Problem: Once you reach the line with "This screenshot has width=952, height=1266.", copy it and every line after it exactly, up to the end of the data. Omit the pictures.

Start of Block

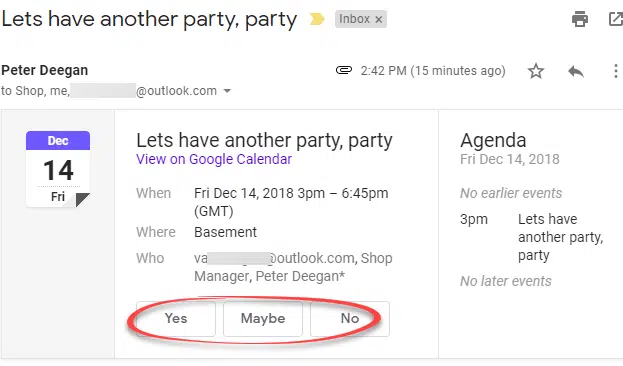
Task: Expand recipient details dropdown arrow
Action: 227,91
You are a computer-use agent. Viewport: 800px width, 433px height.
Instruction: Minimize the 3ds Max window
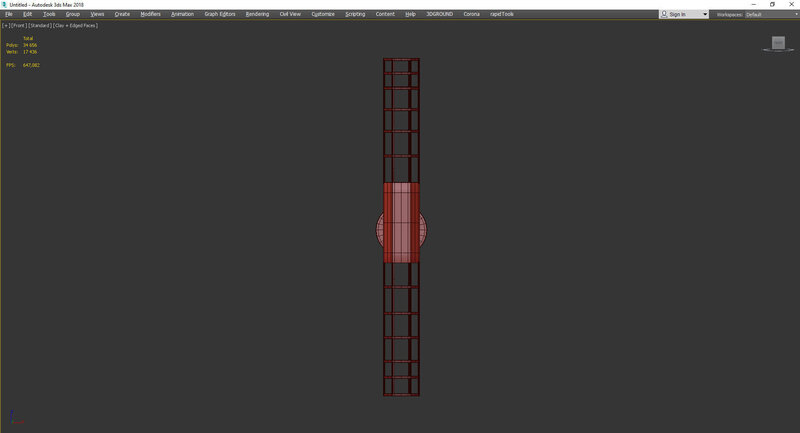pyautogui.click(x=754, y=4)
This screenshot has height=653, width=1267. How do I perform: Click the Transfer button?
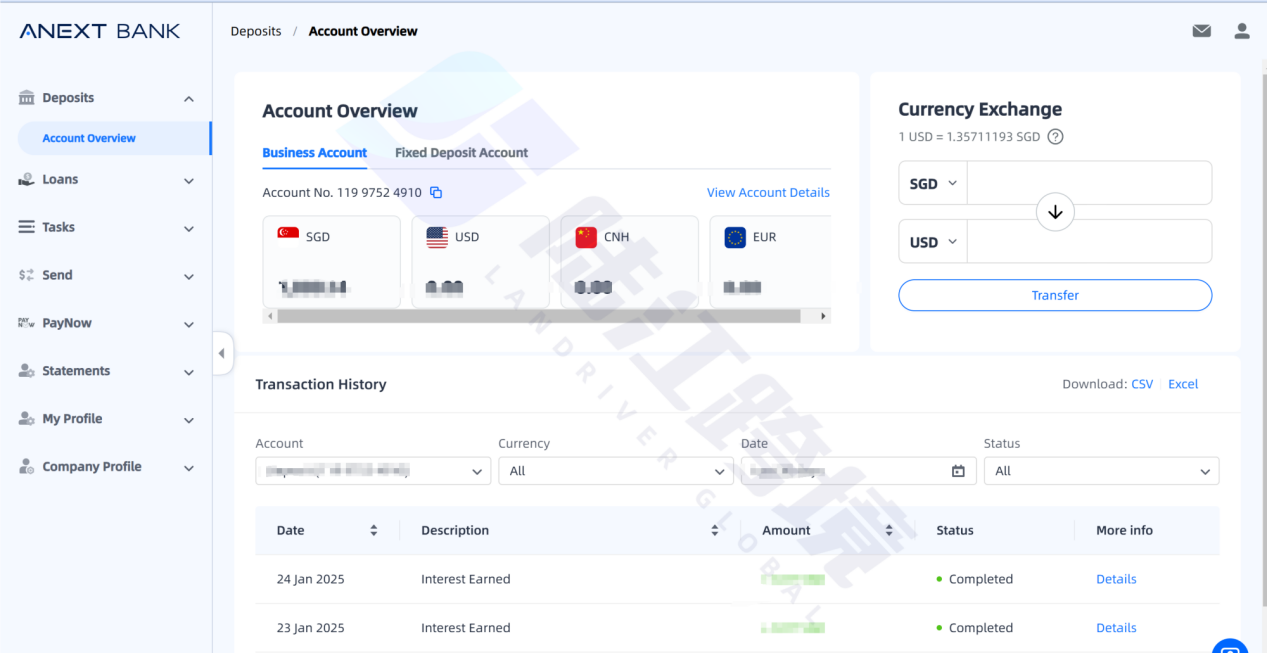[1054, 295]
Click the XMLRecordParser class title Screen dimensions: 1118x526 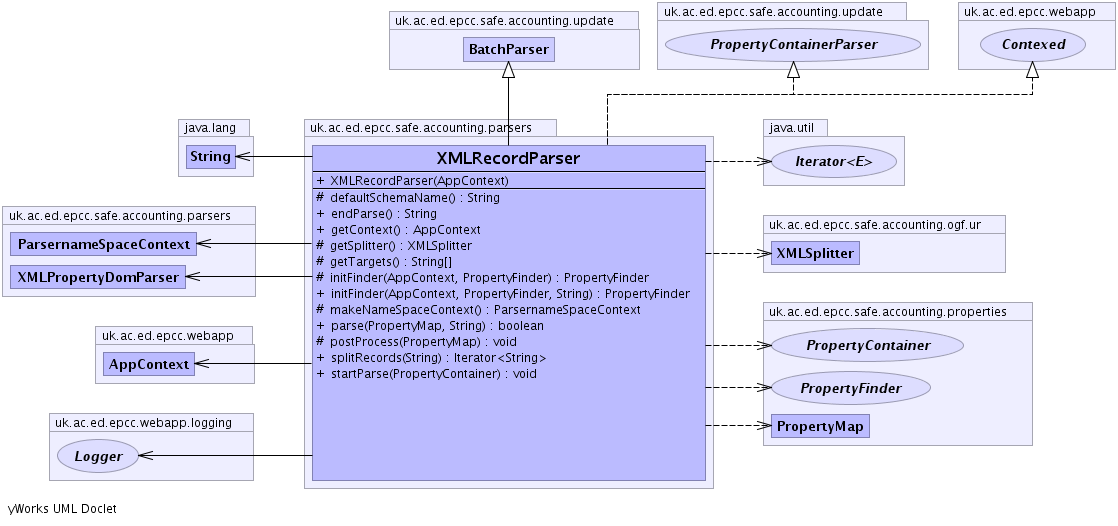[508, 159]
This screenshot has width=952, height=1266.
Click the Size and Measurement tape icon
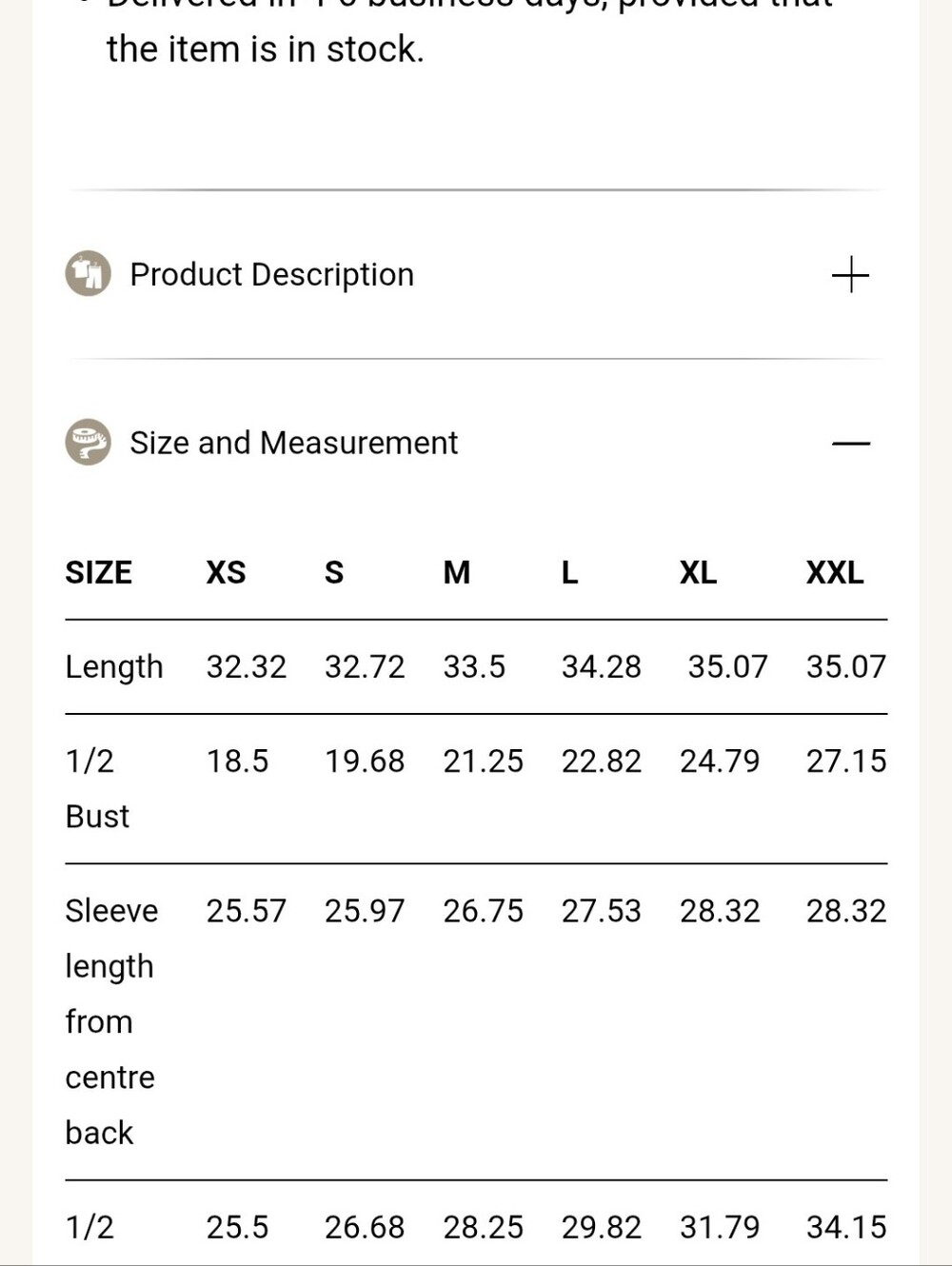88,443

End of Block

Result of the exercise:
This screenshot has width=952, height=1266.
Click the Size and Measurement tape icon
88,443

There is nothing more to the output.